Indeed. The question needs to be settled – irrespective of whether a lot of people in academia have a vested interest in the answer to the question.

This question is purely pragmatic – I am not even trying to touch on the underlying logic or morality of the program. That would be another thread (and argument).

[quote]Zap Branigan wrote:
Work on your reading comprehension. [/quote]

Peter should work on his writing skills.

That wasn’t clear from his post, now was it?

Anyway, how do you (or Peter68) know my ancestors were the ones “selling the Africans into slavery” and not “being sold into slavery”? I’m curious.

[quote]rainjack wrote:
No - it’s not an ad hominem. It is calling out your hypocrisy.

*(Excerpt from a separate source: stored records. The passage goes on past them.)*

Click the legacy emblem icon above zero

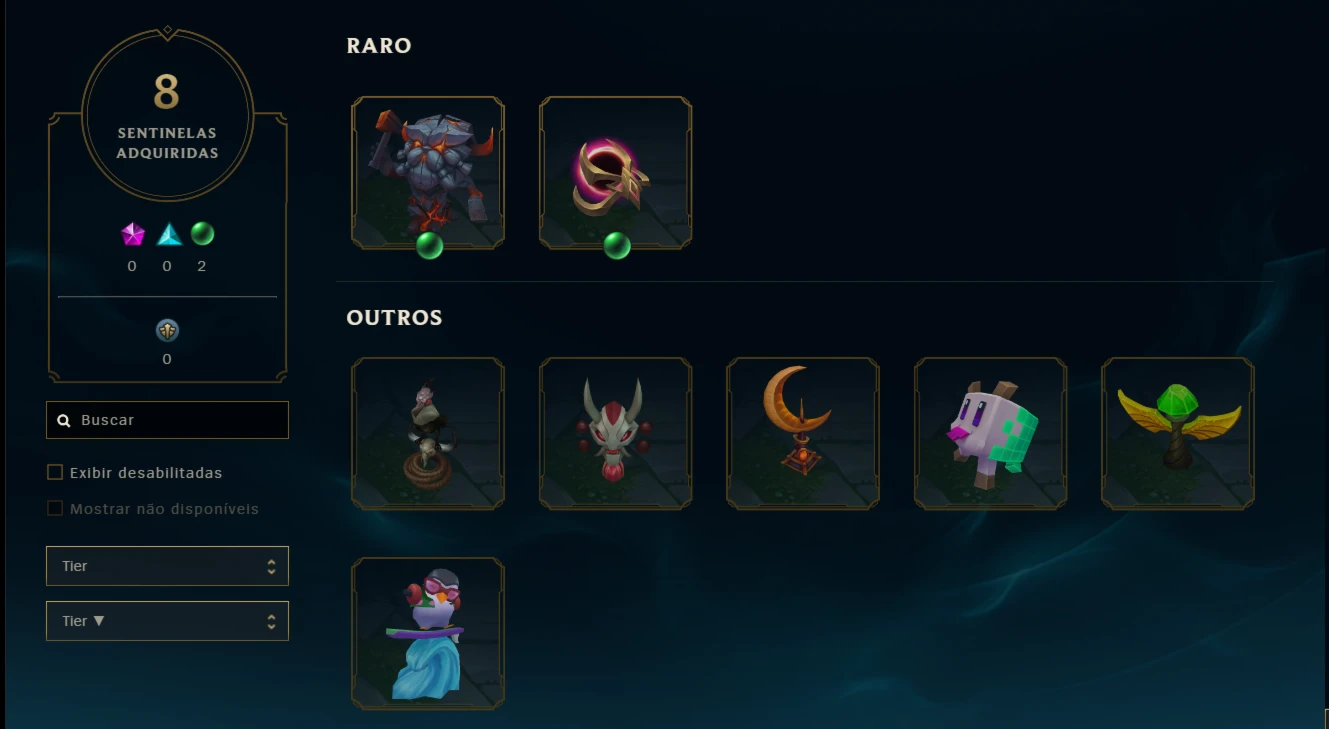167,330
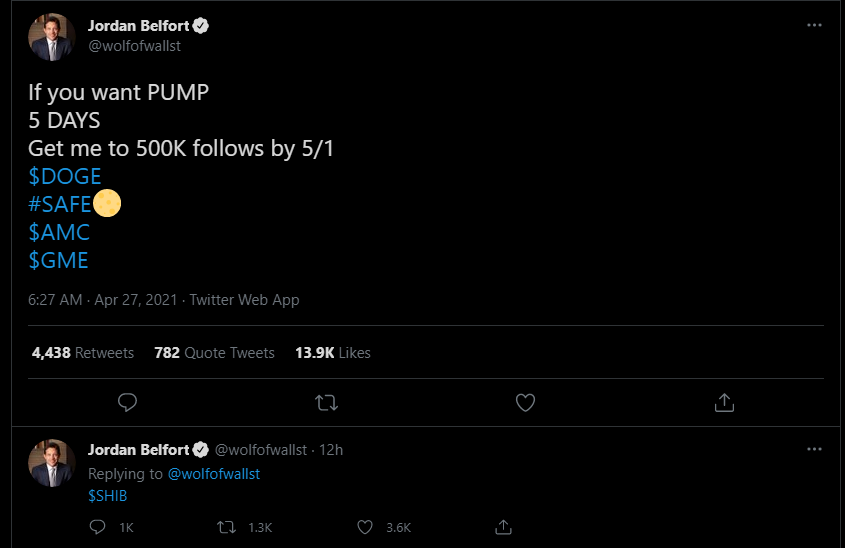Share the $SHIB reply tweet

point(504,527)
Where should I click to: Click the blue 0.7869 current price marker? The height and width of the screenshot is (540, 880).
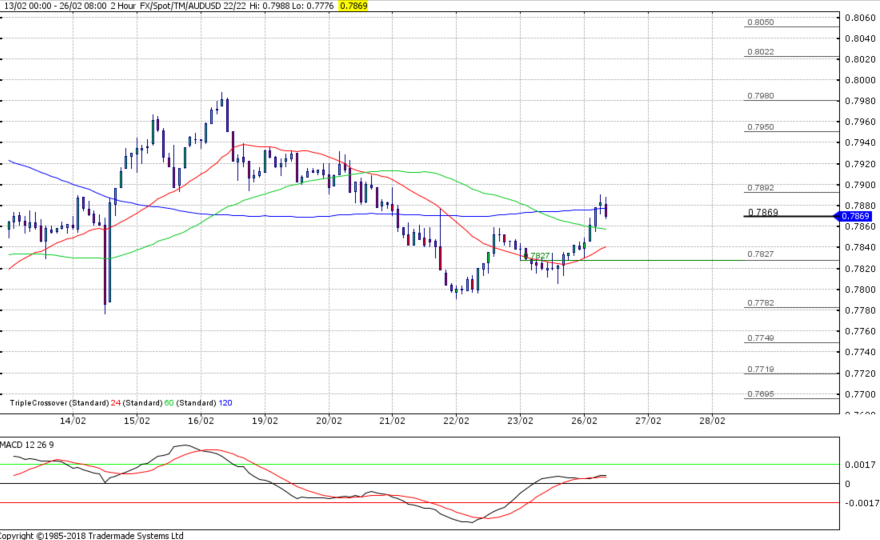point(856,216)
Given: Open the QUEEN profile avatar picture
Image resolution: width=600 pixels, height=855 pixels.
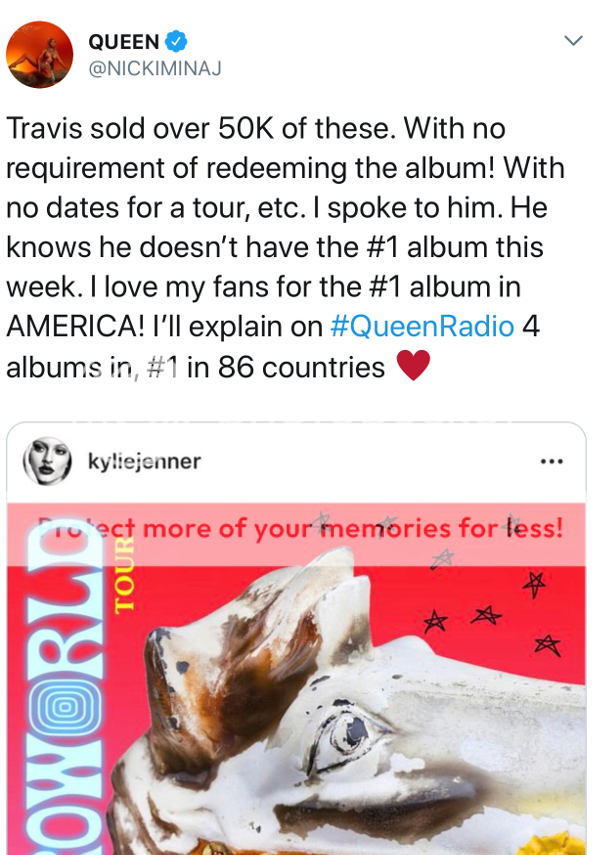Looking at the screenshot, I should pyautogui.click(x=39, y=55).
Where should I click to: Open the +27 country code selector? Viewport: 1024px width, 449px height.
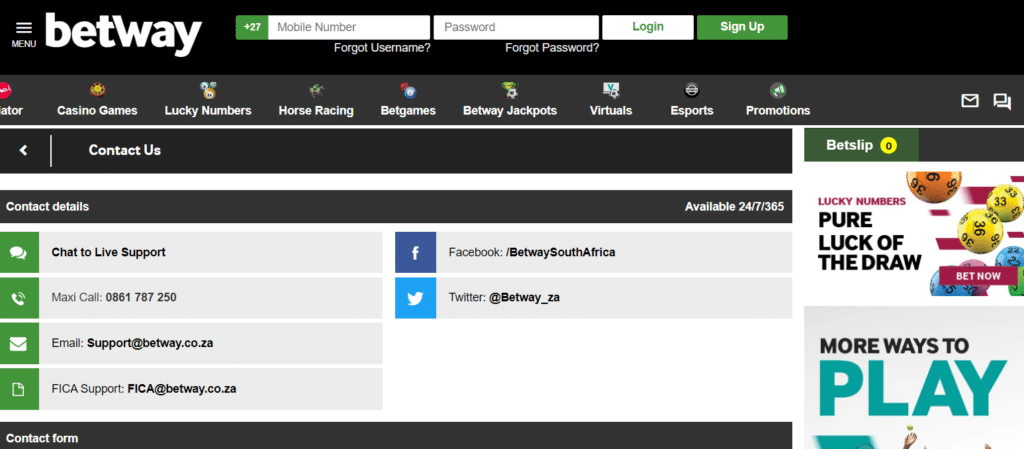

You want to point fingers at the US, while women in your country have few rights at all. [/quote]

Are you sure you know what hypocrisy means?

If I was any more feminist, I’d be a woman. So, do us all a favor and think before posting.

[quote]Mick28 wrote:
First of all the “why is that” has not been established. But, we can see from BB’s article and the clear evidence from observation over the past 40 years that affirmative action does not work. [/quote]

I think that the system is too screwed up for AA to work within it.

[quote]An entire class of people are failing miserably in the USA and you want more of the same for them?

Shame on you.[/quote]

The system works just fine in many countries.

But do I support AA? Heck no. I repeatedly stated in other threads that I consider it racism.